Top of DATA SUPPLIED
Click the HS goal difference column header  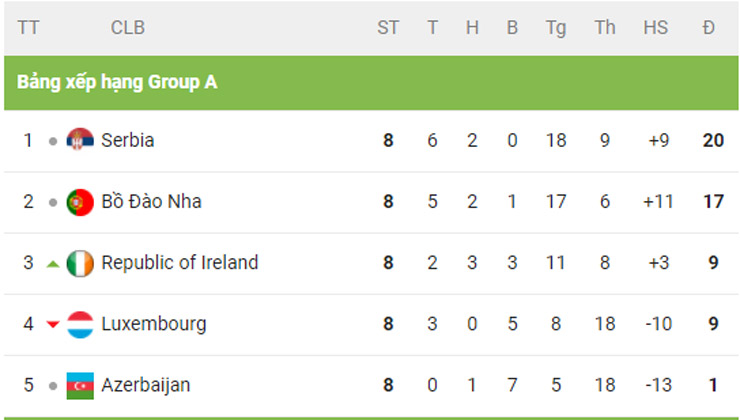(x=656, y=28)
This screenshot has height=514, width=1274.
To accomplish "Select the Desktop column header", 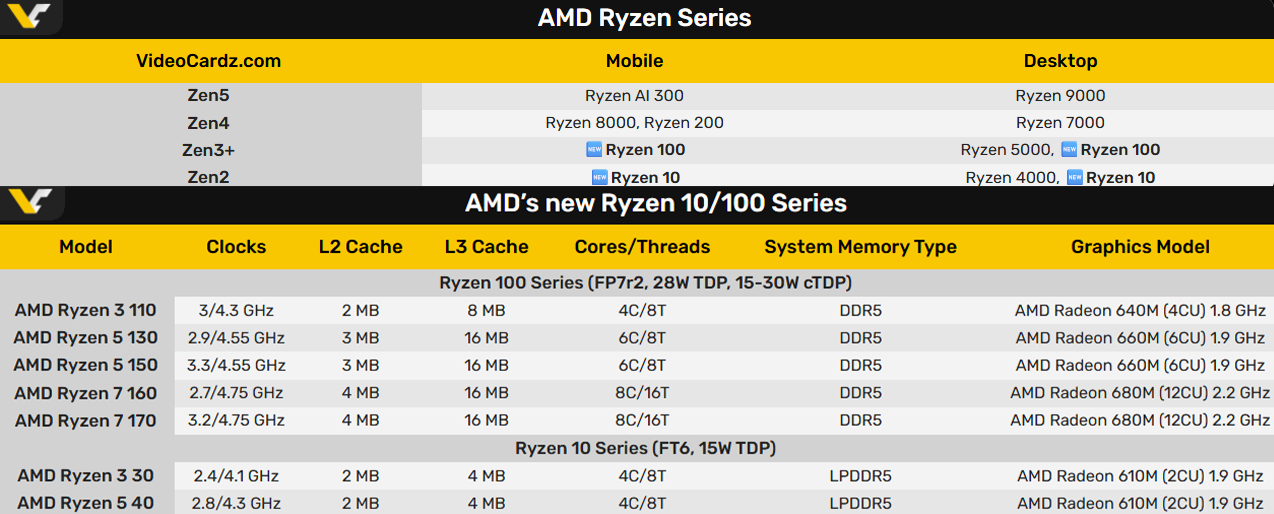I will tap(1060, 61).
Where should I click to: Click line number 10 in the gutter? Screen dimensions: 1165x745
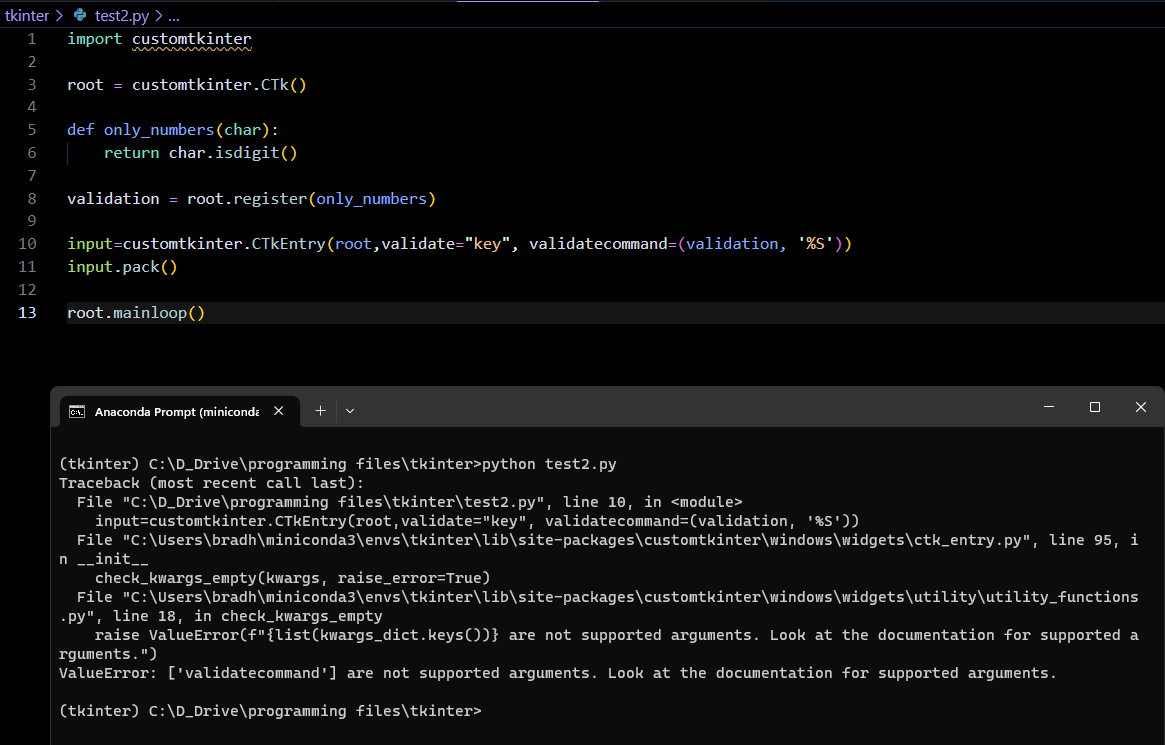tap(27, 243)
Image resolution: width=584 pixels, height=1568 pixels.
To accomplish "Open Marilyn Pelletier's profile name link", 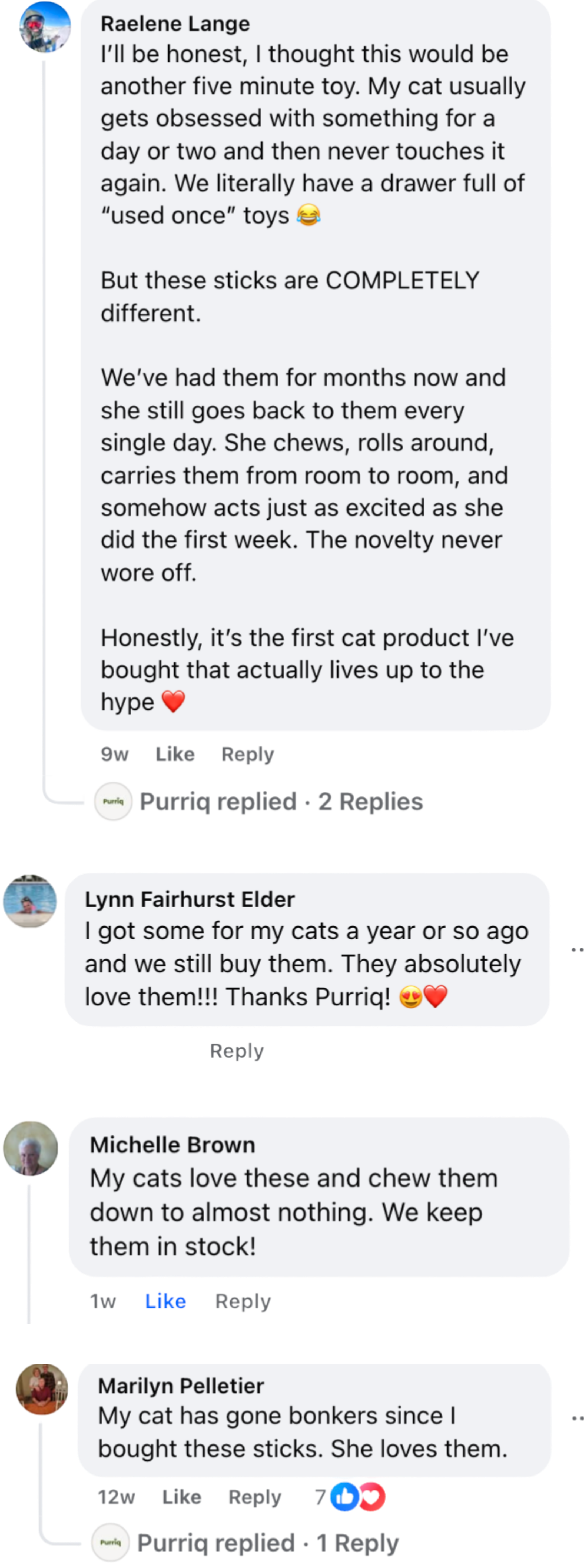I will [181, 1386].
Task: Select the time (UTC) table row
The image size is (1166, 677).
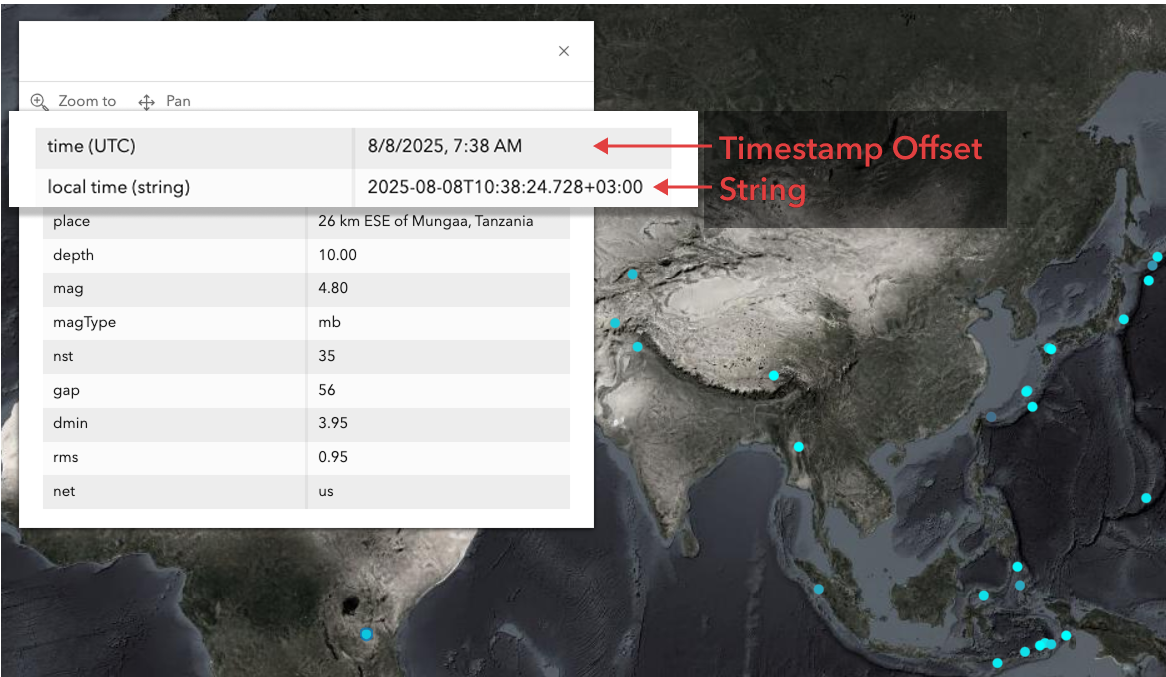Action: coord(194,146)
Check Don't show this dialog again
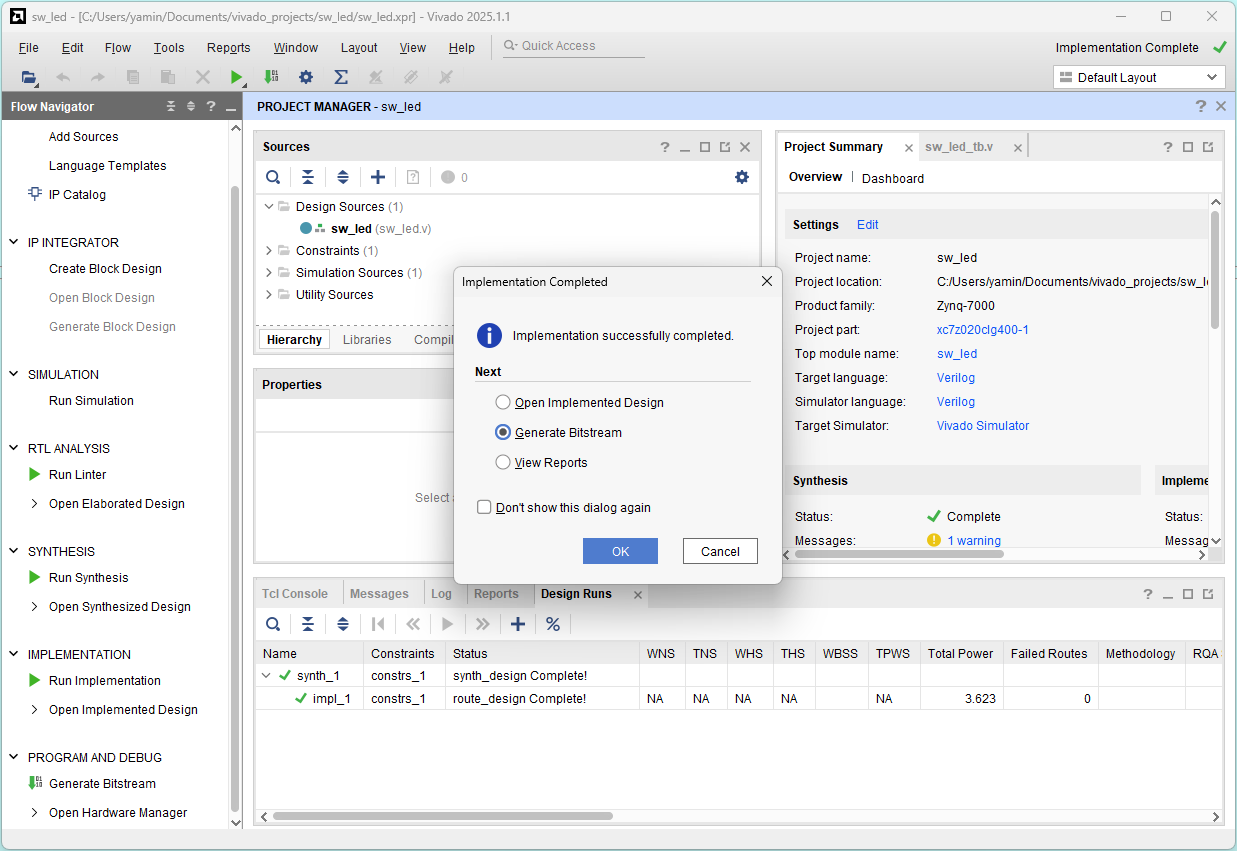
Bottom of DATA SUPPLIED
Beginning with the line holding "The image size is (1166, 677).", copy each line exactly through the end of the records above, and leave every picture out.

EXERCISE OUTPUT ->
The image size is (1166, 677).
Action: coord(194,146)
Check Don't show this dialog again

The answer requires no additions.